Данил долго смотрел на Каретникова кроткими глазами газели – пока верный зам не стал нервничать, хоть и старался этого не показать.

– Максим, это уже запредел, я ведь и обидеться могу… – сказал он тихо. – Тут не личные дела, тут контрвербовочная операция в ее классической наготе. Вы профессионал или уже где?

– Я сказал, если помните – оттенок. – Каретников помолчал. – Глупо прикидываться, что у меня нет потаенных желаний – где вы видели заместителя, ни разу не мечтавшего сесть на место начальника? Но я не собираюсь целиться вам в спину, если вы это имеете в виду. И не млею от восторга, глядя, как вы сами загоняете себя в ловушку. Вы все поставили на зеро. На этот клад, которого, быть может, и не существует. Простите, но это имеет кое-что общее с паранойей. Параноик тупо и целеустремленно подгоняет все под свою версию. Его размышления и действия отличаются безукоризненной логикой – вот только исходная посылка с самого начала была неверна… Вы загоняете себя на тот же путь. Ваши действия…

Данил встал и не улыбнулся – просто растянул губы в подобии улыбки:

– Максим, я, право, ценю вашу заботу обо мне, равно как и корпоративную солидарность. На этой мажорной ноте и закончим…

«Сожрет меня Максимка, стоит только споткнуться, – думал он, спускаясь в „туннель“. – Высший пилотаж интриги: это когда камня за пазухой не держат, а открыто, разводя руками и улыбаясь смущенно, признаются, что слопают тебя при первой возможности. Появляется некий оттенок благородства, тебе вроде бы и протестовать неудобно, человек ведь предупредил, честно глядя в глаза, что утопит при первой твоей оплошности. И прекрасно знает, якобы отговаривая, что ты его советами ни за что не воспользуешься…»


…Первых ласточек Бесовой «наружки» засекли еще в половине десятого. Равиль, удобно устроившийся с биноклем в слуховом окне на чердаке пятиэтажки напротив, после нескольких минут наблюдения за появившейся во дворе молодой супружеской парой окончательно утвердился в своих подозрениях и вышел на связь. Мамаша что-то очень уж равнодушно везла колясочку, игнорируя мелкие ухабы, а папаша, когда они устроились на скамеечке почти напротив подъезда, ерзал, то и дело лазил правой рукой под мышку, словно у него там завелась блоха…

Степаша выпустил сестренку. Катенька старательно поболталась по двору, время от времени громко взывая к запропастившемуся щенку. Поводок у нее был в руке. В конце концов она зашла со спины к молодым супругам, сидевшим молча и напряженно, и доложила потом брату, что в коляске и в самом деле просматривается нечто закрытое одеяльцем, но мордашки сосунка что-то не видать, а этот покрытый одеяльцем предмет для ребенка чересчур плоский и продолговатый, зато, если допустить, что там захован какой-нибудь «узик» или «ингрем», все прекрасно вписывается…
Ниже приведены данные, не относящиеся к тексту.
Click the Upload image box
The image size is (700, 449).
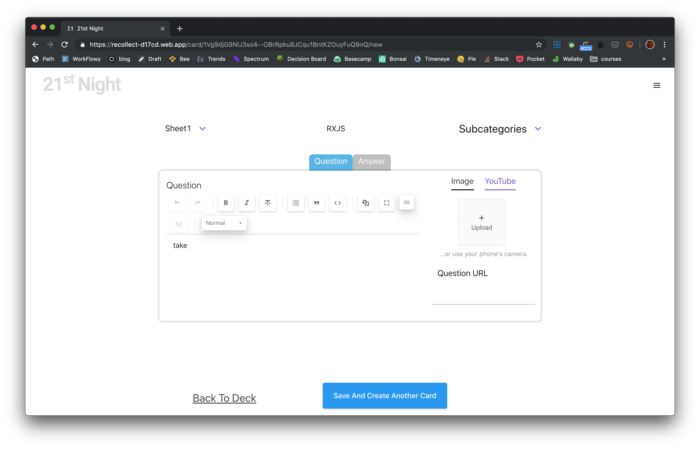click(x=481, y=222)
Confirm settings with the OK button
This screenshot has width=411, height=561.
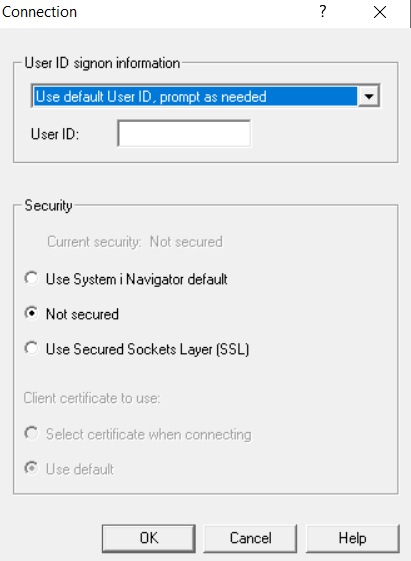(148, 538)

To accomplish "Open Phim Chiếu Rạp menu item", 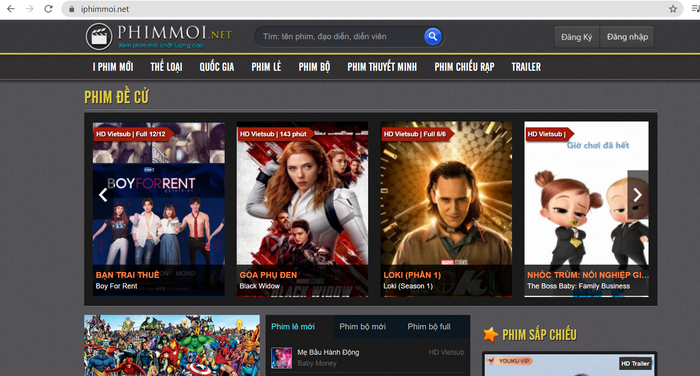I will [464, 67].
Данил к этому времени уже сидел в трехстах метрах от места в машине «скорой помощи». Машина была самая настоящая, снабженная всеми аксессуарами еще на заводе, но не числилась ни в одной подстанции «скорой», ее словно бы и не существовало в природе. Финт, правда, был беспроигрышный – видели ль вы когда-нибудь гаишника, тормозящего поспешающую по своим делам «скорую»?
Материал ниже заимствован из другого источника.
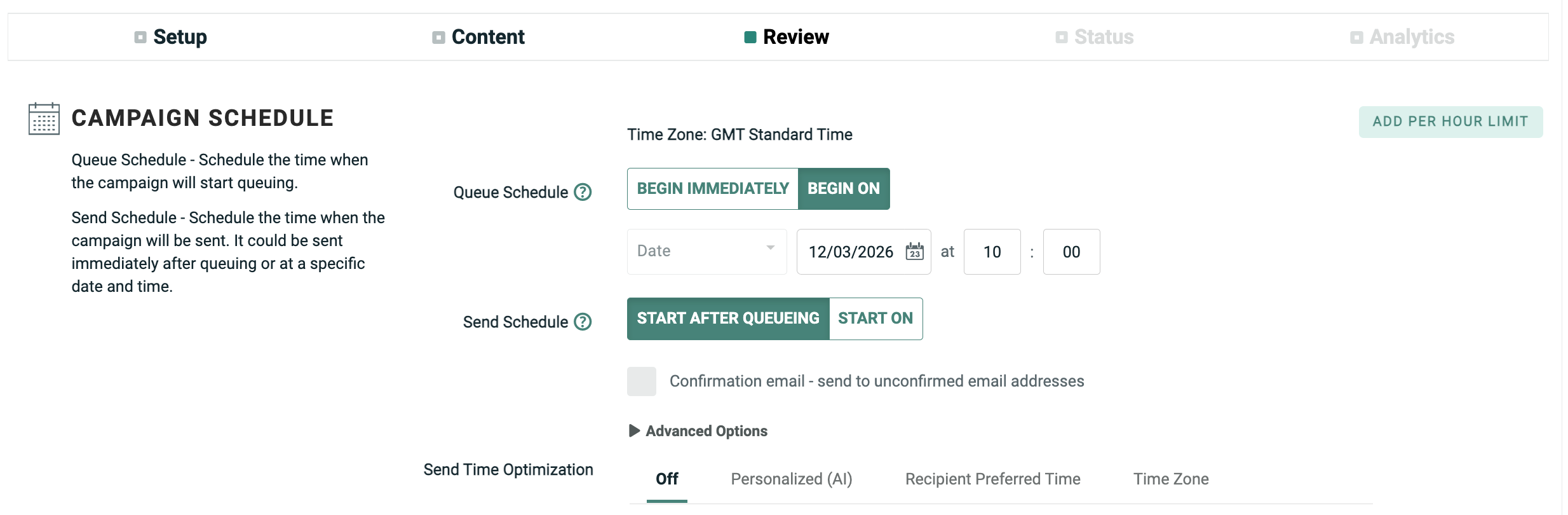Select Start On send schedule option
The image size is (1568, 515).
(x=875, y=319)
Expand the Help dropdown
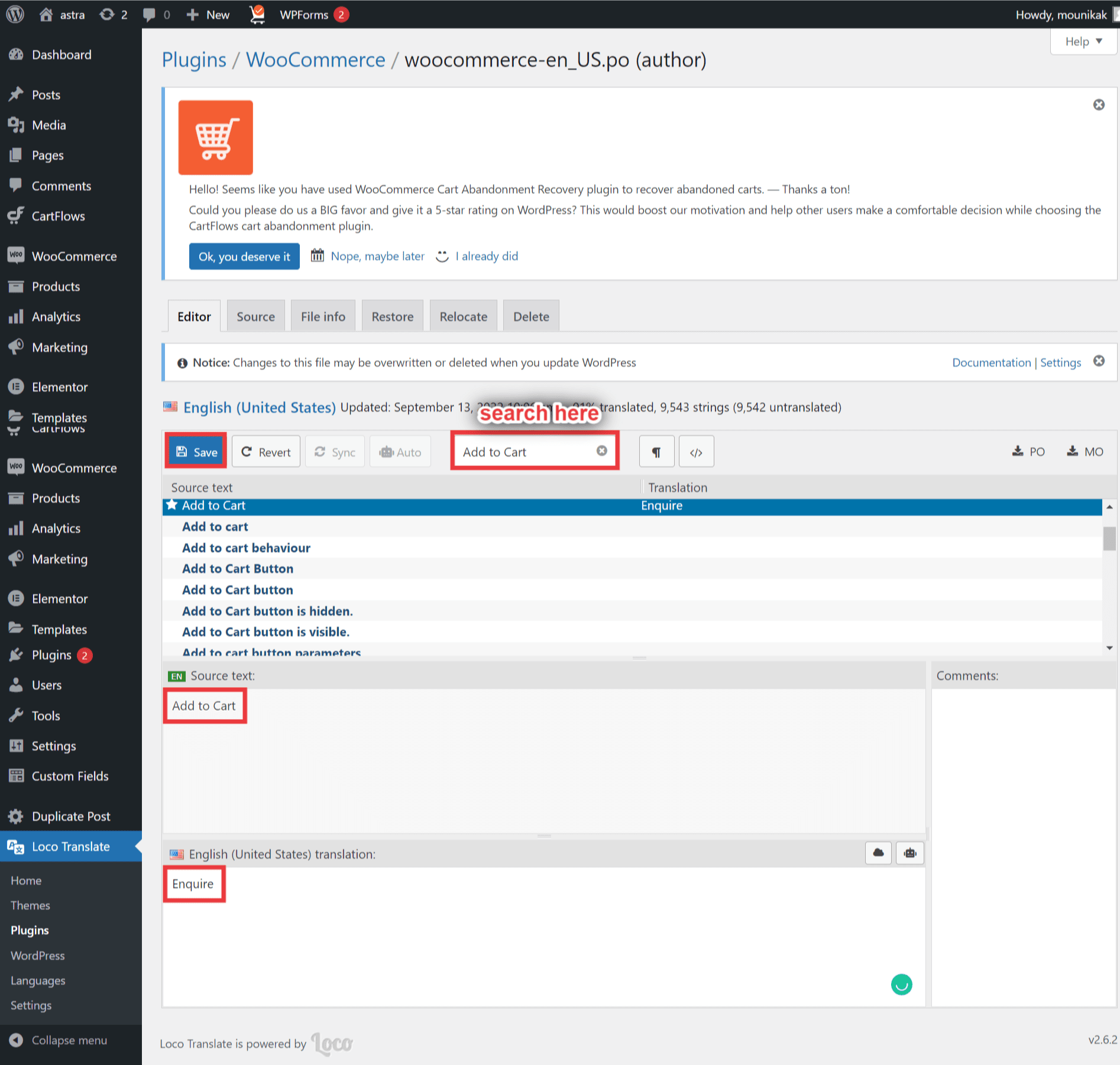 point(1083,41)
В девять сорок пять во двор прикултыхал старенький «Москвич-412» (как уверяют знающие люди, в свое время слизанный с голландской малолитражки ДАФ). Вылез мужичок лет сорока, лицом и обликом типичный непьющий пролетарий, поднял капот и принялся возиться, разложив такой ассортимент ключей и отверток, что с первого взгляда становилось ясно: это надолго. Вел он себя спокойно, вокруг почти и не зыркал – вот только по описанию что-то смахивал на «помощника интеллигента», как его описывал Хиль. У Данила даже кожа на затылке пошла холодными мурашками от щекочущего предчувствия возможной удачи.